(Consegna): Riprendi l'articolo sul rinnovo dei contratti del pubblico impiego e proseguilo dopo l'ultima frase riportata.

(Estratto del documento):
* * * * * * *

All’impiegato ex “sesto livello” aumenti attorno ai
103
Per difendere i salari, sacrificati i premi di amministrazionedi
PIETRO PIOVANI
ROMA — Per i dipendenti pubblici il rinnovo dei contratti, scaduti da
oltre un anno, sembra vicino. Mercoledì riparte la trattativa per il primo
comparto, quello dei ministeri. Quando sarà chiuso, l’accordo servirà da
modello per tutti gli altri: la scuola, i vigili del fuoco, il parastato,
gli enti locali, la sanità, l’università, gli enti di ricerca. L’intesa
non dovrebbe essere troppo difficile, anche se non mancano gli scogli da
superare soprattutto sulla parte normativa (a cominciare dall’orario di
lavoro, visto il decreto del governo sulle 40 ore). Per la parte
economica, i soldi a disposizione sono quelli stabiliti con la legge
Finanziaria. E allora che cosa rimane da trattare? Primo, si dovrà
stabilire quale parte delle risorse va effettivamente destinata al salario
base e quale invece va distribuita con i contratti integrativi. Secondo,
si devono fare meglio i calcoli (che nel pubblico impiego non sono mai una
cosa semplice) per capire, con le risorse a disposizione, quanto spetterà
davvero a ciascun impiegato pubblico.

* * * * * * *

(Estratti dei dati):
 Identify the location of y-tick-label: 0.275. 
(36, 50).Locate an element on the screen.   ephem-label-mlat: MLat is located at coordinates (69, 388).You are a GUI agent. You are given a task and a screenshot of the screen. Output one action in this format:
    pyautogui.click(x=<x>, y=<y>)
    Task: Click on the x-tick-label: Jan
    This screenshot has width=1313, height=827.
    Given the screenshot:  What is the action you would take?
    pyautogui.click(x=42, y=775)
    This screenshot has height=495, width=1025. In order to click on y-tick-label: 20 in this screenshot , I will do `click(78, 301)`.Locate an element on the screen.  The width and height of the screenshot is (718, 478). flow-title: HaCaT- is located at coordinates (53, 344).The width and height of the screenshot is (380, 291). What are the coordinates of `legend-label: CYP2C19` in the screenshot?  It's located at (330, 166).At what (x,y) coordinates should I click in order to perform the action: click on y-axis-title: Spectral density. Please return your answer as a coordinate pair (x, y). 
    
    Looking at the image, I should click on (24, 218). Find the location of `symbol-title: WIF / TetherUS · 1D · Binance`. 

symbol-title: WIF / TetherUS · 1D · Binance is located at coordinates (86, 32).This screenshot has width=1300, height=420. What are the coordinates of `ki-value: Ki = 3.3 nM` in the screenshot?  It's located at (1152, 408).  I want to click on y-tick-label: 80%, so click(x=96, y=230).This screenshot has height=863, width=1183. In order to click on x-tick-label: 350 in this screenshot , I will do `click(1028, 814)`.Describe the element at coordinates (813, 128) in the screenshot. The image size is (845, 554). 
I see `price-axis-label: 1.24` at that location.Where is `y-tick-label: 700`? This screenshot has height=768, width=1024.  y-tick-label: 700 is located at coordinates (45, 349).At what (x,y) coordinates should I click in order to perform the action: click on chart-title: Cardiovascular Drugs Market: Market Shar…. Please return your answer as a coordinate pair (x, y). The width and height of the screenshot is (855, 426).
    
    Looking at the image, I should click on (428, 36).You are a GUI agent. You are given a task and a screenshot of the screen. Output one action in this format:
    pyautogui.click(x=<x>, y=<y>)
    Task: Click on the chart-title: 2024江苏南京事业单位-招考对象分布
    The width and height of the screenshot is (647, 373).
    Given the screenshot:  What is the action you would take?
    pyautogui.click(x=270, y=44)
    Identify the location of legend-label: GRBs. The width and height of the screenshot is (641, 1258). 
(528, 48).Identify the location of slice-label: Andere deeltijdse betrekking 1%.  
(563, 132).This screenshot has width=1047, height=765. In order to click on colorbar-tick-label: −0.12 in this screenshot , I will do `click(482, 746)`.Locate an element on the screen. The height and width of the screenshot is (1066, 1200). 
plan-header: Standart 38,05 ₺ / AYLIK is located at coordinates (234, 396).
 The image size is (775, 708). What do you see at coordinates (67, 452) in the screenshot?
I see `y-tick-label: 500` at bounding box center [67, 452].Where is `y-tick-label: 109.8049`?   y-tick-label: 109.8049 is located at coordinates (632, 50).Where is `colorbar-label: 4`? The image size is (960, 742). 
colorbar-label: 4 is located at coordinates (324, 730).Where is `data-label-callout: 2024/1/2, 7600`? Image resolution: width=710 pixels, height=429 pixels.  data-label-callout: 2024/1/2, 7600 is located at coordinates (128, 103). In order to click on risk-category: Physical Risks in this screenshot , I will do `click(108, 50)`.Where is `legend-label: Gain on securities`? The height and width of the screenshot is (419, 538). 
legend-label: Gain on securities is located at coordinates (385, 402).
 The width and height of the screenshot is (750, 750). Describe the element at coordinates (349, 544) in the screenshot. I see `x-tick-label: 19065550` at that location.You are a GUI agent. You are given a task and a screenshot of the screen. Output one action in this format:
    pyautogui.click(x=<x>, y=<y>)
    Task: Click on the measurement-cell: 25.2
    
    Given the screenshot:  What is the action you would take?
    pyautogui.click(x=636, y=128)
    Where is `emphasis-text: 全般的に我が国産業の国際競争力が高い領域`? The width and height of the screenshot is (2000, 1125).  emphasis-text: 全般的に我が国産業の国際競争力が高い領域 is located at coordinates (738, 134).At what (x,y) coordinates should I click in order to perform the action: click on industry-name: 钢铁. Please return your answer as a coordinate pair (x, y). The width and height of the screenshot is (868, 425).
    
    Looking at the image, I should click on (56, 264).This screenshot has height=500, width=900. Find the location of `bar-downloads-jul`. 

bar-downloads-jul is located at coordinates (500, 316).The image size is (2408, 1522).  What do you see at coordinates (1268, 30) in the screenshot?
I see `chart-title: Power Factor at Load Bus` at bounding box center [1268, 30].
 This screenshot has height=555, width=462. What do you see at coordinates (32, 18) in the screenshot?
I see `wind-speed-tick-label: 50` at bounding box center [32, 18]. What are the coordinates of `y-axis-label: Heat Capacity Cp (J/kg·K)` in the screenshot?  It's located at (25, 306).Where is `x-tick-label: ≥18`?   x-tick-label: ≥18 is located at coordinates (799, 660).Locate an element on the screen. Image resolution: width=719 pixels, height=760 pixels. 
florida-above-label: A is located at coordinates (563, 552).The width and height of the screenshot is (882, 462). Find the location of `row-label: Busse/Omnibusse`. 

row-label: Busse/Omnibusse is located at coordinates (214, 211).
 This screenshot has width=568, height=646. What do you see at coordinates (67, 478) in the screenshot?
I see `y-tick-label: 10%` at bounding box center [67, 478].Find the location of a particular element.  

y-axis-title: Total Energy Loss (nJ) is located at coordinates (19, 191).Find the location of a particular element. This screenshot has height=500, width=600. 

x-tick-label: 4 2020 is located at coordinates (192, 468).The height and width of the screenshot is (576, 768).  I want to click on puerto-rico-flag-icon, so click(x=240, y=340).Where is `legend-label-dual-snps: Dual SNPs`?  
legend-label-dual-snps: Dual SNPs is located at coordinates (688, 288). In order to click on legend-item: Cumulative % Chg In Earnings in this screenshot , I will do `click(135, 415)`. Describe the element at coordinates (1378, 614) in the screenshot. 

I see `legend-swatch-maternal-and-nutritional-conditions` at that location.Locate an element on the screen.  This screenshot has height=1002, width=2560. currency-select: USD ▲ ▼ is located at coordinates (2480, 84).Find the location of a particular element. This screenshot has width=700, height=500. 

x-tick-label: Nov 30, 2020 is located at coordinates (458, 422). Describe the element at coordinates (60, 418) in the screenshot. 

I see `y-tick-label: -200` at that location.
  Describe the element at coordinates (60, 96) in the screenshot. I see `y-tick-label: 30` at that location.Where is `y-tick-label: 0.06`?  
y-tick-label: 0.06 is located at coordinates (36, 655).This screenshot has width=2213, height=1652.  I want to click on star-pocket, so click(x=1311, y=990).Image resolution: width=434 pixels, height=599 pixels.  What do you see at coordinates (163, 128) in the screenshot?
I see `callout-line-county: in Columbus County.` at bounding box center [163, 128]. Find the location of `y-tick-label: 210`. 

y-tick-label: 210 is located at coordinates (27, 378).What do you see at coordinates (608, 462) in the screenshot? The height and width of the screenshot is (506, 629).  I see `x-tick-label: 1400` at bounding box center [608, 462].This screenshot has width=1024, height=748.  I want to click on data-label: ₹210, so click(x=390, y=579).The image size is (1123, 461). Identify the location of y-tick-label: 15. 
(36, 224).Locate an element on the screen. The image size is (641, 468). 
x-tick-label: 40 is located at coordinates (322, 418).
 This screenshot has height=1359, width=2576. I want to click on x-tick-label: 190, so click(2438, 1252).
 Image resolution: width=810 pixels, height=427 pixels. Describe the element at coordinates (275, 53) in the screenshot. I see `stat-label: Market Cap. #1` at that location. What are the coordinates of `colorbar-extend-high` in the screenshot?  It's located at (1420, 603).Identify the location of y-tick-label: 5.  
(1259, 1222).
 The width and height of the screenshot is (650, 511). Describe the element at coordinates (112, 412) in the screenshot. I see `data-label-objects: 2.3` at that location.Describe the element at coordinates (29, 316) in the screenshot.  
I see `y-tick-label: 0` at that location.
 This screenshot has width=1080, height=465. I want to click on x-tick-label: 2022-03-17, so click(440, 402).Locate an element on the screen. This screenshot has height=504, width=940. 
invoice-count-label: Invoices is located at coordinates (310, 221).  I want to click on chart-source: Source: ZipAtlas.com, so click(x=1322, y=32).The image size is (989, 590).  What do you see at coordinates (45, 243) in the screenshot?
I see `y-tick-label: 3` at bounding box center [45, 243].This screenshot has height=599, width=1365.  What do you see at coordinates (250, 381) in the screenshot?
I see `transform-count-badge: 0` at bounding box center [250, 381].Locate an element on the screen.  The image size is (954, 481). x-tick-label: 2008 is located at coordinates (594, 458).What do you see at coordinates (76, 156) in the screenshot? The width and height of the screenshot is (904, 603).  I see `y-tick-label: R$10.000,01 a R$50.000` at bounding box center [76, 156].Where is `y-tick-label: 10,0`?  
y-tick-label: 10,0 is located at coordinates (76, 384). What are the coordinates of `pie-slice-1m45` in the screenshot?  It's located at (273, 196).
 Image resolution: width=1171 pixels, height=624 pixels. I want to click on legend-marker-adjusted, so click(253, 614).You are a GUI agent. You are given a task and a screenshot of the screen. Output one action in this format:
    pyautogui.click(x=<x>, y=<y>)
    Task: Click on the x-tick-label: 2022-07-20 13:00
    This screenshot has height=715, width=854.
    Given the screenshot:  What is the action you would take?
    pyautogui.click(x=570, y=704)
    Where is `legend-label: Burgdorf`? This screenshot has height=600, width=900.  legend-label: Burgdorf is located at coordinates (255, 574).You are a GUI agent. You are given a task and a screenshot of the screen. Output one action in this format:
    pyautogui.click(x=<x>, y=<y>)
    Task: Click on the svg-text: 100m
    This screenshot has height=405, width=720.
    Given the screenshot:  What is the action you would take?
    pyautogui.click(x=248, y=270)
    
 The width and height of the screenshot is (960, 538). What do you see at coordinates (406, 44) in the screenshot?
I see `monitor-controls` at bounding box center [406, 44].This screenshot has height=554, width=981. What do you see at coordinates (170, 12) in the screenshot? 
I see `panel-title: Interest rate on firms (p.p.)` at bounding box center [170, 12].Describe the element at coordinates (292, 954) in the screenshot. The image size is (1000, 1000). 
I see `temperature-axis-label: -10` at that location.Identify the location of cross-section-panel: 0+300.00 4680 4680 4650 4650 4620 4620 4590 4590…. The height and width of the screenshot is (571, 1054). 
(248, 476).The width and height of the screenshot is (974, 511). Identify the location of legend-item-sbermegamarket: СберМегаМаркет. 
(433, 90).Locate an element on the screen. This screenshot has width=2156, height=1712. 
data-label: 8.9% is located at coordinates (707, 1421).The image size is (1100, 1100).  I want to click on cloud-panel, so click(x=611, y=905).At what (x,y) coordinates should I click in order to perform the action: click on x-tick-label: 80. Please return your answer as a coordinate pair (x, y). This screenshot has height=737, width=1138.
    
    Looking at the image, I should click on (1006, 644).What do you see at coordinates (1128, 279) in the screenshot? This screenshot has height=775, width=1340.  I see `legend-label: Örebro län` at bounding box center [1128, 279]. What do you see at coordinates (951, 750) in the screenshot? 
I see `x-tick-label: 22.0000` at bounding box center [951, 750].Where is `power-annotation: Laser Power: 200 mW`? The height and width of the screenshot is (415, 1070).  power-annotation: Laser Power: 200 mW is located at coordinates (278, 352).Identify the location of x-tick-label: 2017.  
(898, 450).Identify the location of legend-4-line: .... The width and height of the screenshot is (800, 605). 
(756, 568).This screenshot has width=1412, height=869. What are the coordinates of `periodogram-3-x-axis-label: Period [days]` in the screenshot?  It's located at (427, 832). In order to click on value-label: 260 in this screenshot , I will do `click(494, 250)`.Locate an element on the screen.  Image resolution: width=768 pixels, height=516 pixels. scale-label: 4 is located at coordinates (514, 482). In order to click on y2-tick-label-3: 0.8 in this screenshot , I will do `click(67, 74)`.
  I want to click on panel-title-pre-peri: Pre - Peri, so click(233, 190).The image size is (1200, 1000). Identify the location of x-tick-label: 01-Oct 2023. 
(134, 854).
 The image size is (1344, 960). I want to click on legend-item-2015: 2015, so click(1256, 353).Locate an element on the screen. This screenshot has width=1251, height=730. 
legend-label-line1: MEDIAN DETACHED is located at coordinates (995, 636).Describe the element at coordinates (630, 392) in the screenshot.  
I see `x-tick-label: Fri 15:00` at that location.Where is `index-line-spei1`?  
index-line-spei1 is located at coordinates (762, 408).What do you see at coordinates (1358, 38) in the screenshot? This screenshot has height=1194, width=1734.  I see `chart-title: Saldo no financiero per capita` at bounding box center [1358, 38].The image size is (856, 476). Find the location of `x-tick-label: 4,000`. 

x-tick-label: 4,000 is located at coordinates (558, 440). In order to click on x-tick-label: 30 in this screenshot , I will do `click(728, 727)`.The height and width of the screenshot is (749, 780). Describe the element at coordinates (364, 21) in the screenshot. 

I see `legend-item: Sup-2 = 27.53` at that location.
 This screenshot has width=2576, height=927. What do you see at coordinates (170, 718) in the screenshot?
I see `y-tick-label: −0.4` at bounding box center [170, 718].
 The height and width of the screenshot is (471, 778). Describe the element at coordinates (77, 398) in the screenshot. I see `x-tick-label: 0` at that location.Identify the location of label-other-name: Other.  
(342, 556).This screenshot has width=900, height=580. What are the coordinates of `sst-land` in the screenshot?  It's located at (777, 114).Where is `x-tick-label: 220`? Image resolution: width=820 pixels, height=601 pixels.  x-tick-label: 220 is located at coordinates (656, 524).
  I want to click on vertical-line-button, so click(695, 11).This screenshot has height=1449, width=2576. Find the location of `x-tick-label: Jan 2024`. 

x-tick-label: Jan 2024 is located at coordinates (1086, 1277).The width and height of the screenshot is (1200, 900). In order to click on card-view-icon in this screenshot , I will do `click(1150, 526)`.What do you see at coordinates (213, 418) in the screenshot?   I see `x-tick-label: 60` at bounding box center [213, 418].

* * * * * * *

(Risposta):
Se tutto andrà bene, la firma arriverà nell’arco di qualche giorno o
tutt’al più di qualche settimana. Dopo di che per i dipendenti ci sarà una
doppia piacevole sorpresa in busta paga: l’aumento mensile lordo; e una
sostanziosa una tantum che comprenderà (come sempre in questi casi) gli
arretrati, cioè gli aumenti maturati in questo anno e passa di vacanza
contrattuale.
L’una tantum. Anche se il conteggio è inevitabilmente approssimativo, si
può già calcolare a quanto più o meno ammonteranno gli arretrati.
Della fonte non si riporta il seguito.